Originally Posted by ZOOZ

{y^4+x^2-4=0
{2y^2-x^2+1=0

i need to find how many solutions can be, and to mark them on a graph.

and then to know the zone of the shape that created as a result from the
mark.

hope u can understand my question.
and yes my English is not so good.
thank you all.

From the first equation, you see that $\displaystyle \displaystyle x^2 = 4 - y^4$. Replace $\displaystyle \displaystyle x^2$ in the second equation with this expression. you get

$\displaystyle \displaystyle 2y^2 - (4 - y^4) + 1 = 0$

Now solve that equation for $\displaystyle \displaystyle y$. Then plug each of those y-values into the first equation to get the corresponding x-values.

Can you finish? you should have 4 points as your answer.

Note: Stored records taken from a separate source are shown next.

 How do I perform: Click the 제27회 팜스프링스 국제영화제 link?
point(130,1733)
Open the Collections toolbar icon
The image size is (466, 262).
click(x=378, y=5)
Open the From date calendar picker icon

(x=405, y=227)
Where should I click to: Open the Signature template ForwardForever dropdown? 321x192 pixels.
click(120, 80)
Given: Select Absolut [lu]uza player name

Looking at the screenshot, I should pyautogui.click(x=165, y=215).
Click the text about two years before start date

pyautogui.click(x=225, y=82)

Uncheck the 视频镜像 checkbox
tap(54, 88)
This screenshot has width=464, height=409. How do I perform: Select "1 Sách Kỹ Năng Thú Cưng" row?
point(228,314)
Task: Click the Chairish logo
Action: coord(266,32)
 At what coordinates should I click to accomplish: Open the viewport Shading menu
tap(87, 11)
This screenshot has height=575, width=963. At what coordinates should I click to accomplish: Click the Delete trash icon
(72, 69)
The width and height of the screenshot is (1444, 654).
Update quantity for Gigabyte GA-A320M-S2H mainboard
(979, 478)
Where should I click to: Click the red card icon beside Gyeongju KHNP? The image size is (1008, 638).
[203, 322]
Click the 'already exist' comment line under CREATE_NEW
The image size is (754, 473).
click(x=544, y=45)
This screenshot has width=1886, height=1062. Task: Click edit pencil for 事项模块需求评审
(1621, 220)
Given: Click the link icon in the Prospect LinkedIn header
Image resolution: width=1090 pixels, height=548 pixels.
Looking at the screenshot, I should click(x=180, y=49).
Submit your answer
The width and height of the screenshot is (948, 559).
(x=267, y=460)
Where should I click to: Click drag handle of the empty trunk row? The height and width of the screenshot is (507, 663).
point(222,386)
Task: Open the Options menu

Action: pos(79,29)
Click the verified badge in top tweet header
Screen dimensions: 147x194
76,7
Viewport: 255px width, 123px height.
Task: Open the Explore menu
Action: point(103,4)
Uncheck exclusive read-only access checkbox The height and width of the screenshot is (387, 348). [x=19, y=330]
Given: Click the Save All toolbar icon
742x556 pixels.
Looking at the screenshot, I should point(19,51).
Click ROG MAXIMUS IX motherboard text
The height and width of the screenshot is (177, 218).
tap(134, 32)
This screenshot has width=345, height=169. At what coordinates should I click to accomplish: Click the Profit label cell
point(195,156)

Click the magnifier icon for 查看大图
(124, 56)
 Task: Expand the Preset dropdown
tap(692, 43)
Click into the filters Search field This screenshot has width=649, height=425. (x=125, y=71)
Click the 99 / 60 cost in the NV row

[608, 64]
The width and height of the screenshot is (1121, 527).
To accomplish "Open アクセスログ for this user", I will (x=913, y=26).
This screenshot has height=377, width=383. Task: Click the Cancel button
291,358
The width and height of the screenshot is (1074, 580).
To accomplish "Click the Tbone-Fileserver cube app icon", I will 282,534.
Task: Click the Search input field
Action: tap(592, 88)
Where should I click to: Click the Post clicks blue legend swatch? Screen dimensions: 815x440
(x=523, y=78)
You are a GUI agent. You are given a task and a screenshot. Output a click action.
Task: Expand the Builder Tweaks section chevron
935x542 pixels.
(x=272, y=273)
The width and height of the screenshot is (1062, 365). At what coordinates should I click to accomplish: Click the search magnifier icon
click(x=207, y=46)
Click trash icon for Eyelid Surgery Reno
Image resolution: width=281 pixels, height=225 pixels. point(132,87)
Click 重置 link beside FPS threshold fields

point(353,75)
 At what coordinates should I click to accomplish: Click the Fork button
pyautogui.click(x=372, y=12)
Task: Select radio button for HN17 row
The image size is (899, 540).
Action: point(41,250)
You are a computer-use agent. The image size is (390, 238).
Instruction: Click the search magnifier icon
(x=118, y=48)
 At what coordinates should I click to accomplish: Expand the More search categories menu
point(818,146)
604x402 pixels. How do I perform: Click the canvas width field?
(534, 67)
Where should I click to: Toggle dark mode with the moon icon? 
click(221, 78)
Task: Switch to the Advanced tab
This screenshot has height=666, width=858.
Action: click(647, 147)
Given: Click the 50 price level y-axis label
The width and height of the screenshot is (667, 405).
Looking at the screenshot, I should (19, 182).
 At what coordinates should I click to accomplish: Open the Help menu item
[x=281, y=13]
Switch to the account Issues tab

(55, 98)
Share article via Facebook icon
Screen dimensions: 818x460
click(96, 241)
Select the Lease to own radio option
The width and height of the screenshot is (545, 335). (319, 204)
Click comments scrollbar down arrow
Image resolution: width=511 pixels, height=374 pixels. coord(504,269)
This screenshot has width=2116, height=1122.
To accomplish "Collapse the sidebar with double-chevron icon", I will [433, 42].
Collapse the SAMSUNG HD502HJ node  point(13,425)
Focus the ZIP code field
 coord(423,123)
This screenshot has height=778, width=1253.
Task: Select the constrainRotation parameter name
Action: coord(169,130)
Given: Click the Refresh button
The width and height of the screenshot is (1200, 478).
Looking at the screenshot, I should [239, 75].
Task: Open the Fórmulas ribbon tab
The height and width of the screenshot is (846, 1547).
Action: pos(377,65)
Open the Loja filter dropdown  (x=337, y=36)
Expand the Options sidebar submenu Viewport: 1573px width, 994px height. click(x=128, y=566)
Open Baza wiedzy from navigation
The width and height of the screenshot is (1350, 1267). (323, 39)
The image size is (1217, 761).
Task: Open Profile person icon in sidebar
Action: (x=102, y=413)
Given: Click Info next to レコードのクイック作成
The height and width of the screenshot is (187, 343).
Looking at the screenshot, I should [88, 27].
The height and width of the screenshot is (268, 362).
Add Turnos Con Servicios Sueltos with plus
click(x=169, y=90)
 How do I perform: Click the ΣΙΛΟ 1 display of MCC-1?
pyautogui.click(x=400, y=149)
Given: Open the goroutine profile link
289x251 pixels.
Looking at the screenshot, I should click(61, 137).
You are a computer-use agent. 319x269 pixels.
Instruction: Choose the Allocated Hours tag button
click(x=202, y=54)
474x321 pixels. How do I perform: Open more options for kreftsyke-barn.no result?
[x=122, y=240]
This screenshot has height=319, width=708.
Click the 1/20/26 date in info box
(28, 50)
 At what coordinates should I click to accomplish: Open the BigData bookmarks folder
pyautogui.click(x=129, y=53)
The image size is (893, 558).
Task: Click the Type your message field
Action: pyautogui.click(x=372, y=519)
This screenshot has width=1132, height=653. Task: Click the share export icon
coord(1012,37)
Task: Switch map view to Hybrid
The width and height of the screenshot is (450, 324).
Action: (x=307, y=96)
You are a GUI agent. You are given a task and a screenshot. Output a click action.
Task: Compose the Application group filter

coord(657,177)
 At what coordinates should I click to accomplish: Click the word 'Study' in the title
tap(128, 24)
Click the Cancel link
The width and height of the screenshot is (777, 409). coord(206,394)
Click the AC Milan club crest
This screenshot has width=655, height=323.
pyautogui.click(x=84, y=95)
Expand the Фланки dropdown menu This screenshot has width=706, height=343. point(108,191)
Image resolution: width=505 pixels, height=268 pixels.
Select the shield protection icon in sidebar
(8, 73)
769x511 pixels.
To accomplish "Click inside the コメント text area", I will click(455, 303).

well thanks for ur hint but i don't know how to keep form this point 2y^2-3+y^4

what i am doing with the y^4?

hope u can help me

Originally Posted by ZOOZ

well thanks for ur hint but i don't know how to keep form this point 2y^2-3+y^4

what i am doing with the y^4?

hope u can help me

Think of it as a quadratic equation:

$\displaystyle \displaystyle y^4 + 2y^2 - 3 = 0$

Is the same as saying

$\displaystyle \displaystyle (y^2)^2 + 2(y^2) - 3 = 0$

which is a quadratic equation in $\displaystyle \displaystyle y^2$. If you have trouble seeing this, let $\displaystyle \displaystyle a = y^2$, then the equation becomes

$\displaystyle \displaystyle a^2 + 2a - 3 = 0$

Solve that for $\displaystyle \displaystyle a$, then replace the $\displaystyle \displaystyle a$ with $\displaystyle \displaystyle y^2$ and solve for $\displaystyle \displaystyle y$

hi i did as u told me and i got X1=1 X2=-3

but i know i need to get 4 point so what i need to do?

thanks for ur help.

Originally Posted by ZOOZ

hi i did as u told me and i got X1=1 X2=-3

but i know i need to get 4 point so what i need to do?

thanks for ur help.

what? what are x1 and x2??

i think you mean you got $\displaystyle \displaystyle y^2 = 1$ or $\displaystyle \displaystyle y^2 = -3$. Clearly the last one is not possible for real numbers, so just take the first one. Then that means $\displaystyle \displaystyle y = \pm 1$. Plug each of these values into the first equation and solve for $\displaystyle \displaystyle x$. you will get 2 x-values each, giving you a total of four points.

well ok if i take the value 1 from the y=+-1
and put him in the first equation is will give me X^2=3

let me know if u mean to take it and put it instead of y^4 ?

appreciate ur patience

Originally Posted by ZOOZ

well ok if i take the value 1 from the y=+-1
and put him in the first equation is will give me X^2=3

let me know if u mean to take it and put it instead of y^4 ?

appreciate ur patience

if $\displaystyle \displaystyle x^2 = 3$, then what is $\displaystyle \displaystyle x$?

hi thanks so much i success to solve it
so really thank u.